Described from ‘‘the Mariposa region of California,’’ A. plagiaticauda is best characterized as being dark purplishcoppery brown with separated lateral red elytral markings which usually extend well onto the disk, where often there are additional markings. However, the markings are extremely variable in size, number and placement; and they may be yellow, totally or in part. Some specimens, more typically those in the southern and western portions of this species’ range, bear no discal maculation. This is true on the holotype of A. postica , which has the lateral markings on each elytron reduced to a small apical pair. Southern populations usually bear yellow markings (in addition to red apical ones), and the few specimens we have seen from the northwestern part of the range tend towards having only lateral markings which are red. Some workers might argue subspecies differentiation for this species; however, in our opinion there are too many exceptions to color and pattern of markings, and too few specimens from some regions, to render it advisable.

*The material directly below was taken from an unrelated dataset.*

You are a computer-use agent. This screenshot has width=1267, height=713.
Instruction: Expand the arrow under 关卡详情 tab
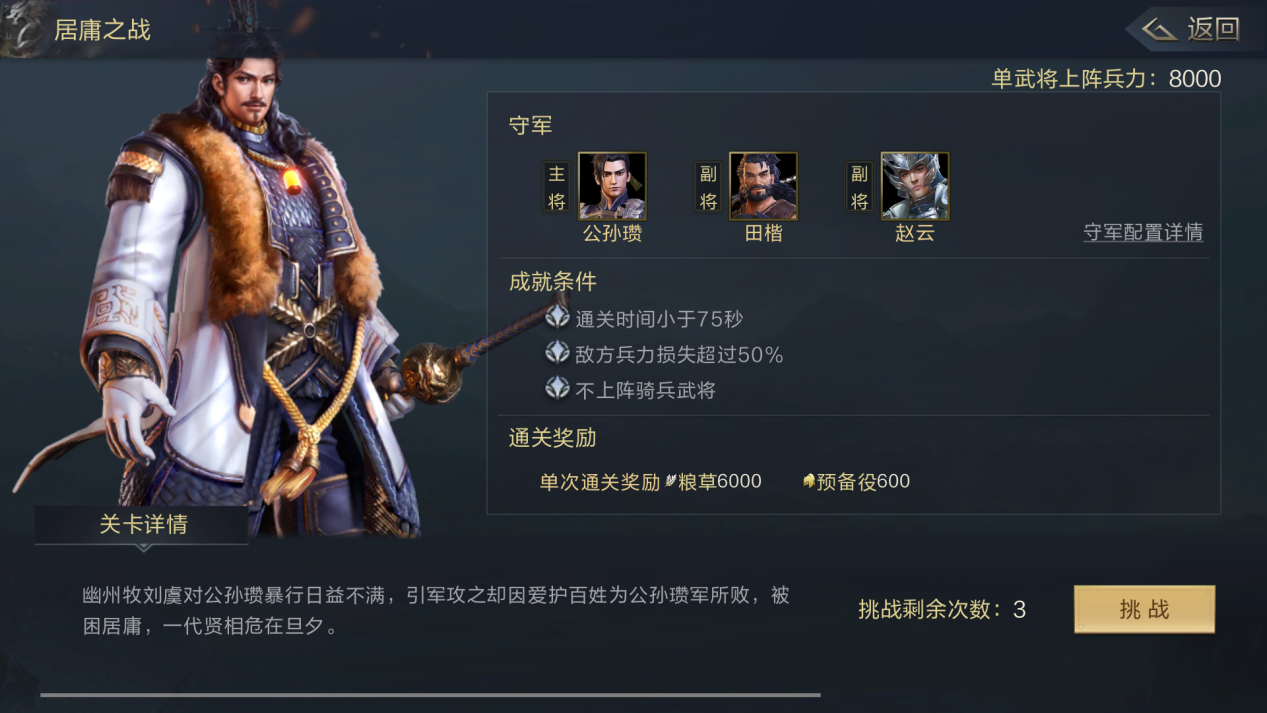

The northernmost locality recorded for this species was in southern Douglas Co., Oregon ( Beer 1944). However, a specimen from Klamath Co., N. Rim Crater Lake, 6,700̍, 30VII88, on Arctostaphylos (RLWE) supplants it and is from a considerably higher elevation than any other locality known for this species. Based on the literature and specimens examined, it occurs from there throughout California in most if not all mountain ranges and foothills, except the desert, as far south as San Diego Co. and Baja California Norte: Sierra Juárez, 3.8 mi S El Condor, 9V81; 6 mi N Laguna Hanson, 3VI82; Sierra San Pedro Mártir, 1.5 mi S and 2.5 mi SE Rcho. El Burro, 1,300 m, ‘‘mid May’’ and 26VI83; 38 km E San Telmo, 760 m ‘‘mid May’’ (DSVC, RLWE, SDMC) [new record, Mexico]. Adults have almost always been collected on or flying over manzanita, Arctostaphylos spp. Rearing records exist from A. viscida Parry , on which the adults have been observed to feed ( Westcott et al. 1979). In the U.S. Forest Service collection at Oregon State University, there are specimens from California, Santa Clara Co., Los Gatos; and Tulare Co., Three Rivers, the Hopkins records for which state they were cut from Arbutus menziesii Pursh. However , the specimens are labeled from Arctostaphylos glauca Lindl. We are not aware of any specimens taken on Arbutus L., though the two ericaceous genera are closely related. A specimen of A. plagiaticauda from California, Napa Co., 2 mi NNE Angwin, is labeled ‘‘eating petal of garden rose’’ (CASC), and one from San Bernardino Co., Cajon Pass (GCWC) is labeled ‘‘yellow composite.’’ We are unaware of another example of flower visitation for this species.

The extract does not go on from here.